公立高校入試の受験日と月経(生理)が重なった生徒への対応について、文部科学省は16日の参院文教科学委員会で「追試は可能」とする通知を年内に都道府県などに出す考えを明らかにした。病気や事故などで入試を受けられなくなった受験生に別途実施される追試の対象に、生理による体調不良が加わる。
生理は女性特有で公然と話題にしづらく、タブー視されがちだった。国が統一的な対応を促すことで社会的な理解も広がりそうだ。

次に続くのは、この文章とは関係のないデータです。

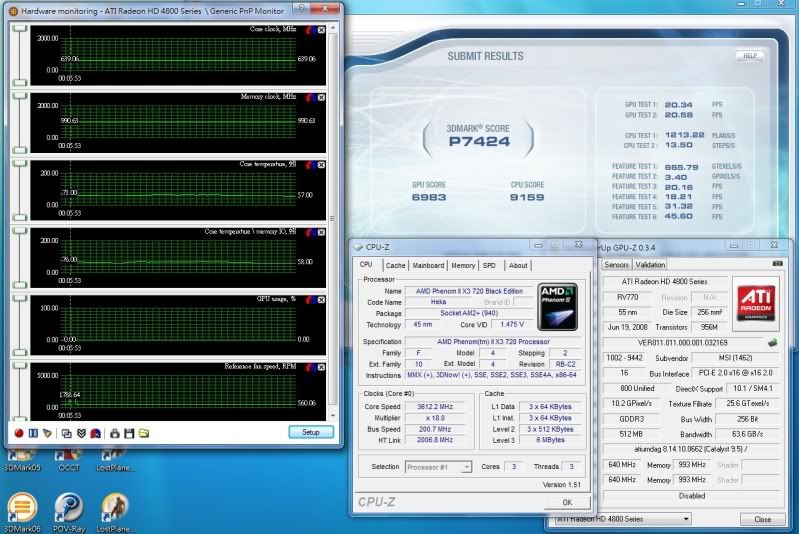Image resolution: width=799 pixels, height=534 pixels.
Task: Click the yellow folder icon in monitoring toolbar
Action: tap(143, 433)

生理による体調不良の程度には個人差がある。だが、腹痛や頭痛、眠気など体調がすぐれなくなる「月経困難症」や「月経前症候群」(PMS)に苦しむ人は少なくない。重い症状の生徒は他の受験生に比べて不利になる可能性が指摘されてきた。
だが、文科省が2023年6月に出した通知は、高校入試の合否判定に扱われる調査書(内申書)で生理による欠席が不利にならないよう配慮を求めたものの、追試については新型コロナウイルス感染者らへの配慮に言及しただけで、生理には触れなかった。

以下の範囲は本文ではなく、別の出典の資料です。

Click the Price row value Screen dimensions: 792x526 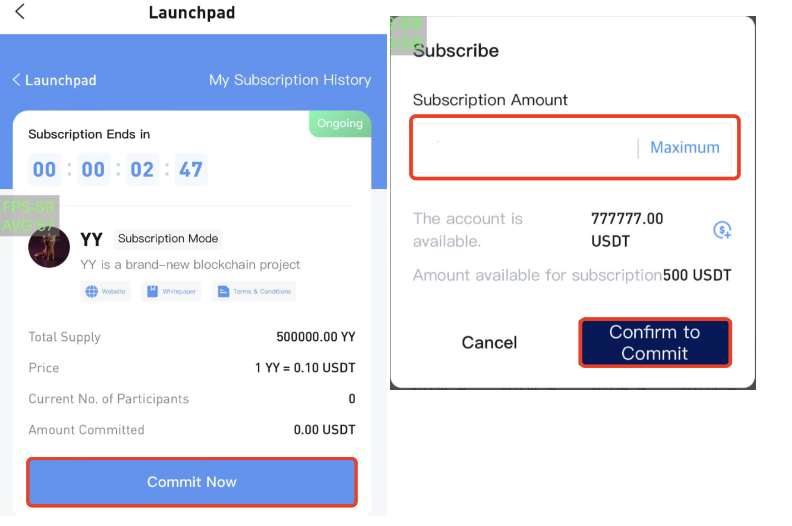(x=305, y=368)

毎日新聞は9月に全47都道府県にアンケートを実施。受験日と生理が重なった生徒への対応を尋ねたところ、「追試の対象になる」と回答したのは、15道府県にとどまり、対応に差が生じている実態が浮かんだ。調査結果は11月6日にニュースサイトに掲載し、国に明確な基準がない問題点を指摘していた。
16日の参院文教科学委で、国民民主党の伊藤孝恵氏が毎日新聞の記事を取り上げ、対応差の是正に向けた通知を求めた。
盛山正仁文科相は「月経に伴う症状を含め、本人に帰責されない身体健康上の理由により、やむを得ず用意された試験日程で受験できない生徒の受験機会を確保することが重要だ」と強調。都道府県などに「柔軟な対応がされるよう促していく」 と表明した。
さらに矢野和彦文科省初等中等教育局長が「都道府県にそういうこと(生理による追試)が可能であることを年内に文書により周知したい」と述べた。